Soon after opening his lab, Ho was discussing with a student and a postdoc a pair of papers that had come up with conflicting answers on the matter. One concluded that the amino acid glutamine promotes the formation of M1 macrophages, the other that it promotes M2s. This was of special interest to the team because many tumors are highly dependent on glutamine and drugs are currently being developed to block an enzyme, glutaminase, that is involved in its metabolism.
The Nature Immunology paper published by Ho in 2017 resolved the dispute and showed that both papers were right, in a way. It wasn’t so much glutamine itself that determined the fate of the macrophage as the balance between two molecules in the chain of biochemical reactions that process the amino acid.
“The balance between these two metabolites in the cell determines whether the macrophage becomes an M1 type or an M2,” says Ho. If a macrophage is fed glutamine and is prone to making succinate from the amino acid, it becomes an M1 cell in attack mode. If, on the other hand, it is set to make α-ketoglutarate, it turns into an M2. The paper also traced the distinct signaling pathways and patterns of genomic activation that contribute to each of these fates, explaining how and why the ratio of these metabolites in macrophages drives such starkly divergent fates.

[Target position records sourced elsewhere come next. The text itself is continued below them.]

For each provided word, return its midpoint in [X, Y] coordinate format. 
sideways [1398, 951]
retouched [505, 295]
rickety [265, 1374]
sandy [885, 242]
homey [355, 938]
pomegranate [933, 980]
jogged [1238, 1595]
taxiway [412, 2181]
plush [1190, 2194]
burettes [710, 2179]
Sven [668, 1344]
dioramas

“If we can artificially change this balance by providing cell-permeable metabolites or targeting a particular metabolic pathway,” says Ho, “we might be able to guide macrophages in the direction we want.” Such a capability could be invaluable to a variety of immunotherapies, since it is becoming increasingly clear that many of them are compromised by M2-like macrophages and other immunosuppressive cells in tumors.
Ho and his team are now working toward that goal.